EXPLORE THE MATERIAL:
[1] Answer these questions from the Frank Craig biography:
(a) In which round did Joe Butler defeat Craig in their March 18, 1893 fight?
(b) From what age did Craig give boxing exhibitions at fairs and in halls?
(c) How many of Craig's wins came by KO?
[2] Return the stretch of the Frank Craig biography from "Frank Craig (April" through "before turning professional.", word for word.
[3] Extend the Frank Craig biography, starting after its final sentence.

Personal information
- Born: April 1, 1868 Columbus, Georgia, US
- Died: January 1, 1943 (aged 74) Chelsea, London, England
- Height: 5 ft 10 in (178 cm)
- Weight: Middleweight

Boxing career
- Stance: Orthodox

Boxing record
- Total fights: 114
- Wins: 68
- Win by KO: 42
- Losses: 36
- Draws: 9

= Frank Craig =

American boxer

Frank Craig (April 1, 1868 - January 1, 1943) was an American boxer who was the colored middleweight champion of the world in the Gay Nineties. The 5′10" Craig fought at a weight of between 153 and 169 lbs. as a middleweight and light-heavyweight during his career. Known as "The Harlem Coffee Cooler", Craig was regarded as a smart and quick fighter. He later worked in Britain as a stage entertainer.

==Early life==
Craig was born in Columbus, Georgia on April Fool's Day 1868 (some sources claim he was born on April 1, 1870 in New York City while other sources put his birthplace as Columbus, Ohio). From the age of 13 he gave exhibitions of boxing at fairs and in halls, before turning professional.

He gained the nickname "The Coffee Cooler" following an incident in a restaurant when a local fighter, Bully Singleton, who had ordered a cup of coffee, began hectoring Craig and invited him to fight in the adjoining alleyway. Craig called his bluff, went into the alley, and Singleton told the restaurant patrons that the coffee would still be hot when he returned. However, Craig quickly knocked Singleton out, Craig commenting that "the coffee will be cool enough when he gets round to drinking it".

==Colored Championship==
Craig fought colored middleweight champ Joe Butler on March 18, 1893 in Philadelphia and was defeated in the second round. The two met again in a title match in Philadelphia on February 20, 1894 in Philadelphia, and this time, Craig emerged the victor, winning in the fourth round.

EXTRACTED MATERIAL:
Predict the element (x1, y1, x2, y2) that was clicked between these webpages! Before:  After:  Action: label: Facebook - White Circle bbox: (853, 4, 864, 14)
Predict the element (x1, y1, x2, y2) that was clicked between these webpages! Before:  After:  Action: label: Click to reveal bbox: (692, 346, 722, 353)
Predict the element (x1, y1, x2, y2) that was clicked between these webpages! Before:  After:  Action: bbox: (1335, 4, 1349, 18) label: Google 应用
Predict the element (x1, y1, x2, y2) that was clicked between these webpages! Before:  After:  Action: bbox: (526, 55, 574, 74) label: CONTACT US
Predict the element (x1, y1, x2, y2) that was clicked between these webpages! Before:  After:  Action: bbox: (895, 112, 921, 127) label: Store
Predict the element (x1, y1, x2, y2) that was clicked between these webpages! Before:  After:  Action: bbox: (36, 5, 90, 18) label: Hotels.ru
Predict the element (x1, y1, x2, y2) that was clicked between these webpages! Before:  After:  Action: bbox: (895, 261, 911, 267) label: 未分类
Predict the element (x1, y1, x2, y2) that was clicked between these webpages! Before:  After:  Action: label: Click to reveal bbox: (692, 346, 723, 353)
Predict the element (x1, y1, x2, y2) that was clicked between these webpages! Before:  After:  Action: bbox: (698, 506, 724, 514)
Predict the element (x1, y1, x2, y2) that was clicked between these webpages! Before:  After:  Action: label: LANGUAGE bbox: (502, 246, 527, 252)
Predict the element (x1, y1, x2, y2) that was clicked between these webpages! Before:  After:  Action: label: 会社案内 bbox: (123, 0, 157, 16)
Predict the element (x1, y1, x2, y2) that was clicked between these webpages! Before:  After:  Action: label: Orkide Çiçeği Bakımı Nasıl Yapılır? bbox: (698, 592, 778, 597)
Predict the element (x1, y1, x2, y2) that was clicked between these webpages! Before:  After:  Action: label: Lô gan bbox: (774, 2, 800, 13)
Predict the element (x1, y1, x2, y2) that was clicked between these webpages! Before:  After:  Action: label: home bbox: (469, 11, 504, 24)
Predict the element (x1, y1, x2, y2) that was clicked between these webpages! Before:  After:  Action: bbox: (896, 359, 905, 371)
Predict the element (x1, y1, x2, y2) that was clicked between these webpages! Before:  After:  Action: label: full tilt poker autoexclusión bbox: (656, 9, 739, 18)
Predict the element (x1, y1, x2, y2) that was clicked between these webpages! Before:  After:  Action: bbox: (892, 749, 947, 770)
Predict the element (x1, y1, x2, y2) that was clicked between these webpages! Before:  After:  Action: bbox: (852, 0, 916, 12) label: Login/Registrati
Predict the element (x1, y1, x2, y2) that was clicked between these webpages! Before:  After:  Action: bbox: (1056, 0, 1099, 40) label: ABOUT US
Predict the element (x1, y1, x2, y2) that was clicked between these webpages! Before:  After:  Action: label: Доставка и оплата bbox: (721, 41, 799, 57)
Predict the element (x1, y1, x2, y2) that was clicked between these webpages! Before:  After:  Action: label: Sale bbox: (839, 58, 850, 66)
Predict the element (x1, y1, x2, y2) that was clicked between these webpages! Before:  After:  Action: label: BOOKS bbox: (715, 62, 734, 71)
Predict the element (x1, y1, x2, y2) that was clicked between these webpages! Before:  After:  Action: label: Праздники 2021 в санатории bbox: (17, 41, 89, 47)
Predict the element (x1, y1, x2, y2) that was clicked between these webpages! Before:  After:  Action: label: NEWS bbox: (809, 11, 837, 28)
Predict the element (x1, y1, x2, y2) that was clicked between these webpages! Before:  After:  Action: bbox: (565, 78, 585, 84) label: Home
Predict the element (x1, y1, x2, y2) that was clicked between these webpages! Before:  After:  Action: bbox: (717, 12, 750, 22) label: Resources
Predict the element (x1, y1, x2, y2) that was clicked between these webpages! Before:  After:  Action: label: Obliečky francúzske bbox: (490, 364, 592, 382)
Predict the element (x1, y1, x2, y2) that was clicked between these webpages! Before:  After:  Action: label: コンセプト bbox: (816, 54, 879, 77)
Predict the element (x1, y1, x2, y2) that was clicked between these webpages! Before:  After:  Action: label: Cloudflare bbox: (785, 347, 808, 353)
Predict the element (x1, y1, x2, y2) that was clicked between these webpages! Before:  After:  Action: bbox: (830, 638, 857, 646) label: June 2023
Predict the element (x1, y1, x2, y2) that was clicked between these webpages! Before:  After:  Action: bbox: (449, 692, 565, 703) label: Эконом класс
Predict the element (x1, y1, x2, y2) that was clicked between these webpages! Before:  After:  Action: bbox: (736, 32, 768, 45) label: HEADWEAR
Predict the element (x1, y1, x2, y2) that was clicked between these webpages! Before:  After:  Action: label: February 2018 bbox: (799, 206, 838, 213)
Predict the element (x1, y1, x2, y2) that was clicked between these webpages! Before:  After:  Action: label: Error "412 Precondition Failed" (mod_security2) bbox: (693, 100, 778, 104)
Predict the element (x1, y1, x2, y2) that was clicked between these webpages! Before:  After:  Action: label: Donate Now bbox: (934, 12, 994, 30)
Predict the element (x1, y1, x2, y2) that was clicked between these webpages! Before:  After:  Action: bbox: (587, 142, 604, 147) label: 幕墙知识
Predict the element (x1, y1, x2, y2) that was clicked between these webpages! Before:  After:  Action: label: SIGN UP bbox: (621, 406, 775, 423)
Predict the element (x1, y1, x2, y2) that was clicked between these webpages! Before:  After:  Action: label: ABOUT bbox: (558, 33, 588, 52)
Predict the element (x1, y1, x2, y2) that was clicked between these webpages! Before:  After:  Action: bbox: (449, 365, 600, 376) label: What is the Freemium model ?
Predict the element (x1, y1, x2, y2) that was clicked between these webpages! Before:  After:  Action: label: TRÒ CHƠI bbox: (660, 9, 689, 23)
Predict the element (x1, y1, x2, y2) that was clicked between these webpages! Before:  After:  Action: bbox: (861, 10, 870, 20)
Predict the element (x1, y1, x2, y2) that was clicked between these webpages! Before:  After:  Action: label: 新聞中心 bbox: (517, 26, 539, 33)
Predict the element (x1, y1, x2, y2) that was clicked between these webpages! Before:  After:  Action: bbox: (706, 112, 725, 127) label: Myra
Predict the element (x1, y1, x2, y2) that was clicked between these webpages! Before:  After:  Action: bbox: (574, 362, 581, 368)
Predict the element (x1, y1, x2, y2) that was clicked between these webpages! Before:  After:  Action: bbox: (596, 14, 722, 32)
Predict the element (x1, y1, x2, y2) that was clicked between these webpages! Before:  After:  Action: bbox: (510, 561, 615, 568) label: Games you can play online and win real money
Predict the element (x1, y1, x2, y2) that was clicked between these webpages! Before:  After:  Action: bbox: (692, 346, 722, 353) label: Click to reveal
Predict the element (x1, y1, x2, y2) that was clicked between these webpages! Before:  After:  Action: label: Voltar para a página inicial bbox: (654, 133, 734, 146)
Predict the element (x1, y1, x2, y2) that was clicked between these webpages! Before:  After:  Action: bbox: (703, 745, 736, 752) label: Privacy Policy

RESPONSES BY TASK:
[1]
(a) The second round
(b) 13
(c) 42

[2]
Frank Craig (April 1, 1868 - January 1, 1943) was an American boxer who was the colored middleweight champion of the world in the Gay Nineties. The 5′10" Craig fought at a weight of between 153 and 169 lbs. as a middleweight and light-heavyweight during his career. Known as "The Harlem Coffee Cooler", Craig was regarded as a smart and quick fighter. He later worked in Britain as a stage entertainer.

==Early life==
Craig was born in Columbus, Georgia on April Fool's Day 1868 (some sources claim he was born on April 1, 1870 in New York City while other sources put his birthplace as Columbus, Ohio). From the age of 13 he gave exhibitions of boxing at fairs and in halls, before turning professional.

[3]
Craig never defended the title, which went vacant. He moved to London, England later that year, and began campaigning in Great Britain in October. He competed for the middleweight championship of England, losing to Dan Creedon on October 14, 1895 but winning the title by defeating George Chrisp November 24, 1898 via a knock out in the 13th round.

==Theatrical career==

In The Sketch, June 26, 1901

In England, he made his debut as a singer and dancer in 1896. After a brief return to New York in 1899, he settled in London in 1900, occasionally returning to the ring. He formed his own variety company of black performers, including the female impersonators Cropp and Johnson. In 1900 he put on a boxing exhibition in Sunderland, defeating a popular local strong man; the audience started to riot in protest, and beat up a black acrobat who had been performing in Craig's troupe, mistaking him for the boxer. Craig toured Britain between 1900 and 1910, and also performed at the Folies Bergère in Paris.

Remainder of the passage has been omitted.